--- SUPPLIED ENTRIES ---

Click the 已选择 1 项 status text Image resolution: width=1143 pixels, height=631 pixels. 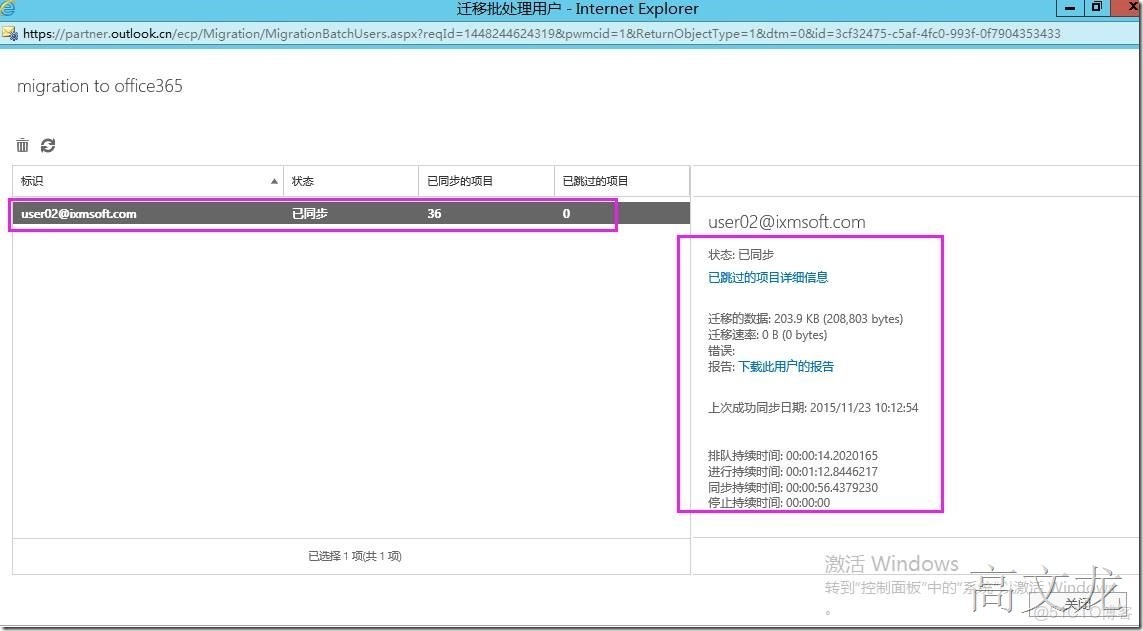pos(355,556)
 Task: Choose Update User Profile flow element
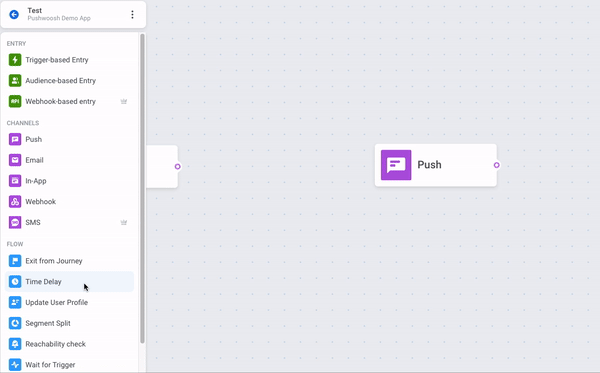tap(69, 302)
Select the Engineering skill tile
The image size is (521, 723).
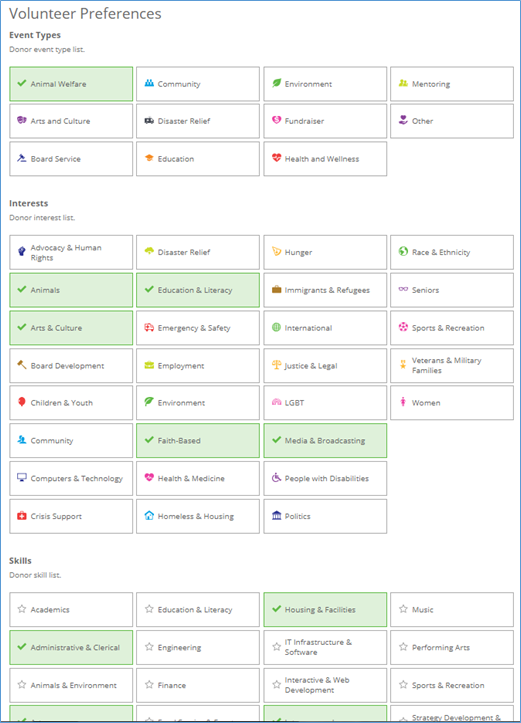coord(198,647)
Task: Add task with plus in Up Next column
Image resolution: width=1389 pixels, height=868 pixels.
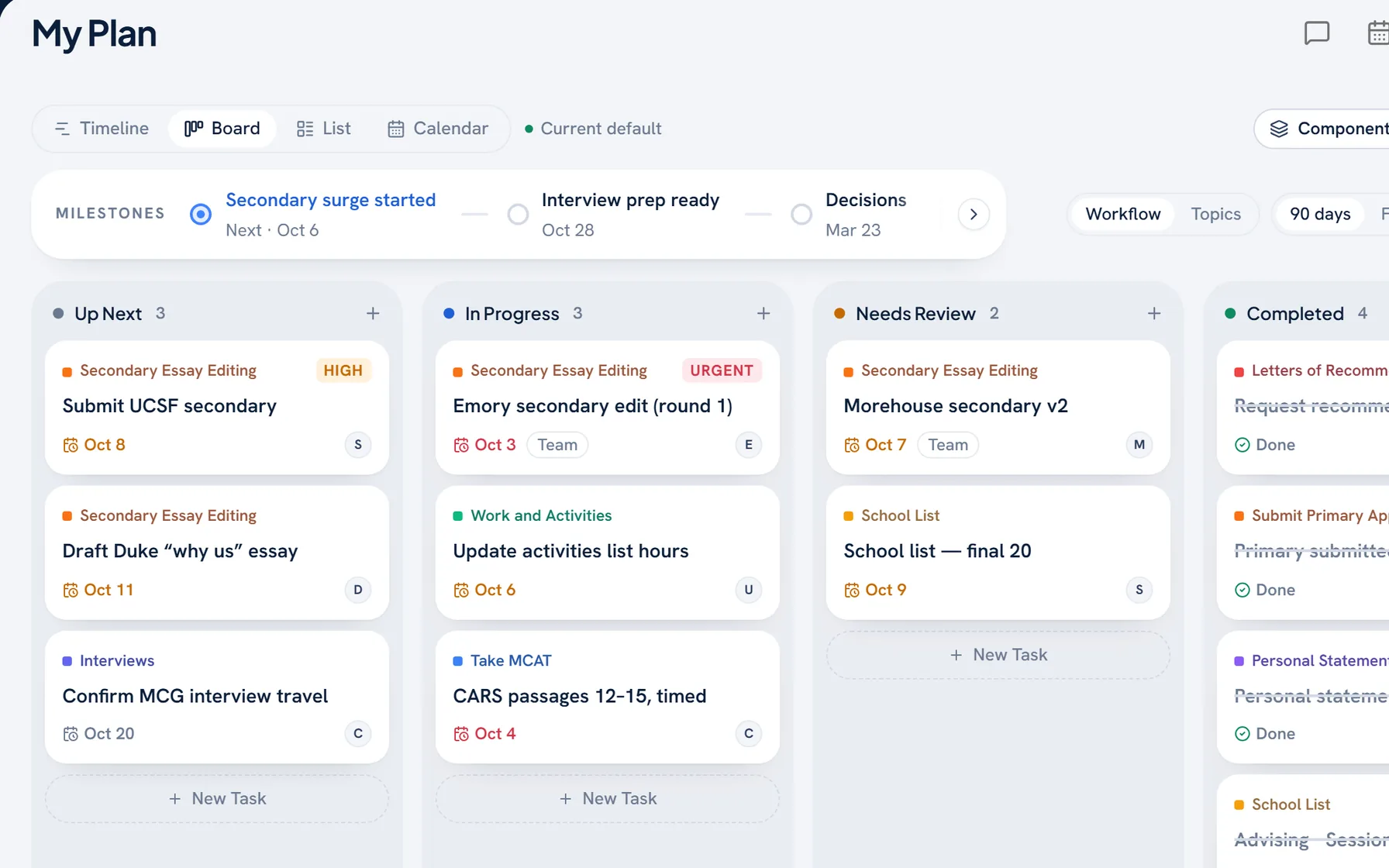Action: point(373,313)
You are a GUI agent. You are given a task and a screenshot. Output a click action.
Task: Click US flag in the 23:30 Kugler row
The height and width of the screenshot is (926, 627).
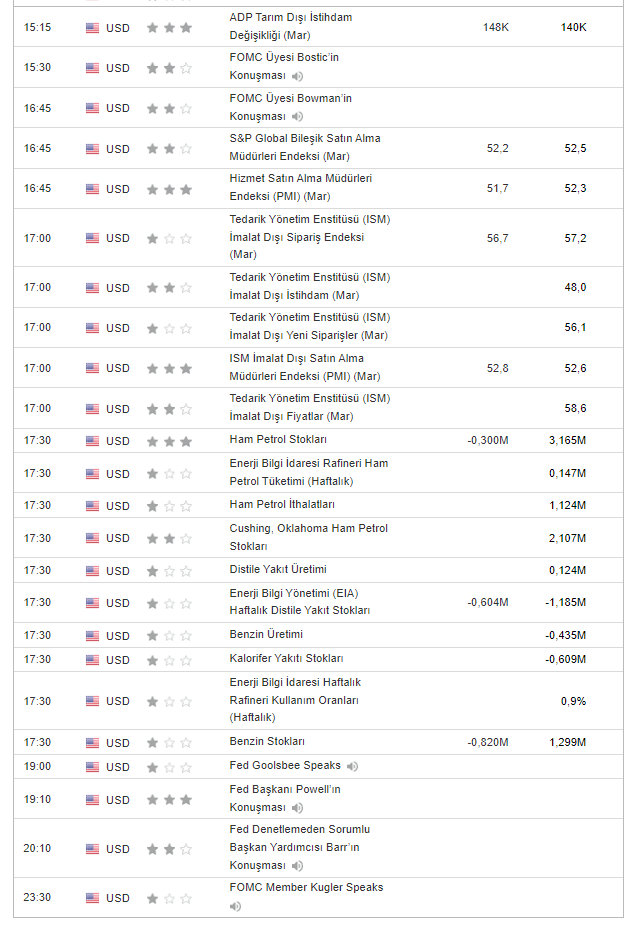(x=92, y=898)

---

What the answer needs is every line from the one containing "Image resolution: width=1389" through the final line of the data above, copied exactly, without pictures.

Image resolution: width=1389 pixels, height=868 pixels.
Action: point(373,313)
You are a GUI agent. You are given a task and a screenshot. Output a click action.
Task: Click US flag in the 23:30 Kugler row
The height and width of the screenshot is (926, 627).
(x=92, y=898)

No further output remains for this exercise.